Apa Hubungan antara Belajar dan Kognisi?

Pembelajaran dan kognisi saling terkait erat, tetapi tidak selalu dapat dipertukarkan. Proses belajar termasuk mengalami informasi baru. Kognisi melibatkan menyerap informasi itu dan menerapkannya pada situasi yang tepat. Kedua fungsi otak ini sangat mirip dengan simbol yin-yang atau keseimbangan berat, tanpa satu sisi, yang lain tidak lengkap. Belajar diperlukan untuk memberi makan kognisi, dan proses kognitif sangat penting untuk menerapkan informasi yang dipelajari untuk keterampilan yang dipelajari sebelumnya, serta untuk situasi masa depan.

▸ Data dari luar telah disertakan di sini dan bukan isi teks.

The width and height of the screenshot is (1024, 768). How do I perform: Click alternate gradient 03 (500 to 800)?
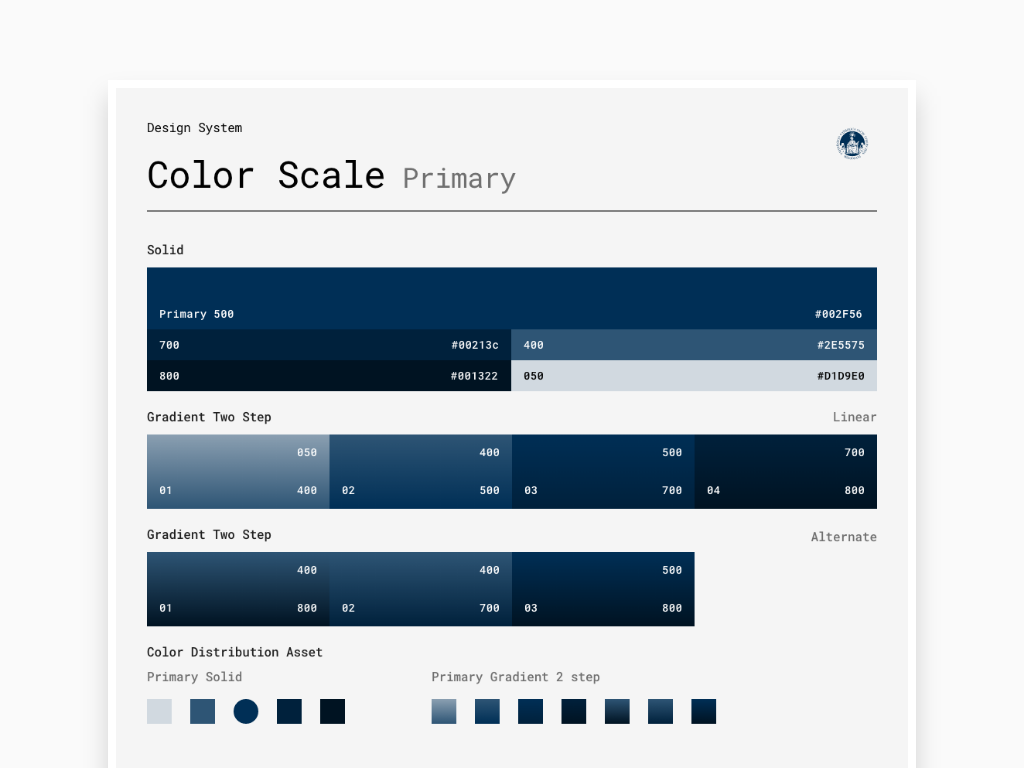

Proses belajar dapat diamati pada hampir semua makhluk hidup. Seekor kucing peliharaan, misalnya, mungkin suka menggaruk perabot tertentu. Pemilik kucing dapat mencoba mencegahnya dengan memperbaiki perabotan dan menyemprotnya dengan semprotan jeruk atau apel pahit. Saat kucing mendekati furnitur, kemungkinan besar dia akan mengendus potongan itu. Apel dan jeruk pahit adalah aroma yang biasanya tidak disukai kucing, sehingga kucing akan segera mengetahui bahwa tempat menggaruk favoritnya berbau tidak sedap.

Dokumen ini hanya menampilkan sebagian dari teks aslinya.